The story follows various characters before, during, and after a superflu epidemic that kills almost everybody. The narrative jumps back and forth in time, following people living their mundane lives in the years before the outbreak and trying to live any life at all in the wasteland afterward.
St. John Mandel’s prose is fluid and sometimes poetic, and her characters unfold at a comfortable pace. The book is about half contemporary character study and half post-apocalyptic survival story, and the contrast between the two worlds kept me interested when the plot didn’t.
That plot is arbitrary and mostly nonsense. Characters who don’t know each other end up having unlikely (but narratively convenient) connections to each other, and the cartoonish villains perform impossible feats in order to antagonize the heroes.

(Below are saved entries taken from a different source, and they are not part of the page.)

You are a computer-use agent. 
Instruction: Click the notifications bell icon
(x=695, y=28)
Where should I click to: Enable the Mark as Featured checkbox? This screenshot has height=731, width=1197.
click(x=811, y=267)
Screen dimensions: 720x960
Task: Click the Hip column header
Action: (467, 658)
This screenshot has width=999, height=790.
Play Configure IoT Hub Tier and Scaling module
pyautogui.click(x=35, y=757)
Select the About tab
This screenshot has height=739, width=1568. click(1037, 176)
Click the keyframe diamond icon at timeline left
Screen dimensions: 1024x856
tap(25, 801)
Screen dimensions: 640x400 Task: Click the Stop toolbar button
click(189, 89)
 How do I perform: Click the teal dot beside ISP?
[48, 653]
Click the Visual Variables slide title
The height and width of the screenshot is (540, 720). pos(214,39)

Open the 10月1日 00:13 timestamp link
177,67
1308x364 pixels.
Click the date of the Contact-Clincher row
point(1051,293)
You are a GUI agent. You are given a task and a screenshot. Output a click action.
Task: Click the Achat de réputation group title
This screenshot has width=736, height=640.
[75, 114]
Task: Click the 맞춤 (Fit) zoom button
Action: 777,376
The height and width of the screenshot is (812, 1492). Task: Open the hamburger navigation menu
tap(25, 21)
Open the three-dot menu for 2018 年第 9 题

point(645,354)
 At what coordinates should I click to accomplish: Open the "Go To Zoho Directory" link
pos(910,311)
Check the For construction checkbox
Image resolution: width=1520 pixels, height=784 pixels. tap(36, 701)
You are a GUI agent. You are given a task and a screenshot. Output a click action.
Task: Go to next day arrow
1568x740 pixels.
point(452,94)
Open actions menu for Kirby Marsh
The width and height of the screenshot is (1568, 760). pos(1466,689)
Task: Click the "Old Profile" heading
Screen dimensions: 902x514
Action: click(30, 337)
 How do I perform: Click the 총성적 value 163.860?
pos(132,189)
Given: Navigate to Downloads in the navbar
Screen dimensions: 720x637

I’m pretty good at suspending my disbelief, but the setting raised too many questions for me. How could a flu virus with 24-hour lethality spread across the entire world in days? The survivors of the plague must hide from starving marauders within days of the outbreak, so what happened to all the canned food and solar panels? Why do people, 20 years later, avoid the cities? It doesn’t follow.
This all bothered me, but the book has real pleasures too: St. John Mandel’s writing flows, she strikes memorable notes of horror and grace, and her characters have life. In particular the Traveling Symphony, a troupe of actors and musicians that travel the fallen world playing concerts and performing Shakespeare “because survival is insufficient”, is a charming idea.
Its flaws sometimes obscure its merits, but if you’re a fan of both the kind of insightful character development called “literature” and post-apocalyptic survival stories, this is a pretty good instance of both.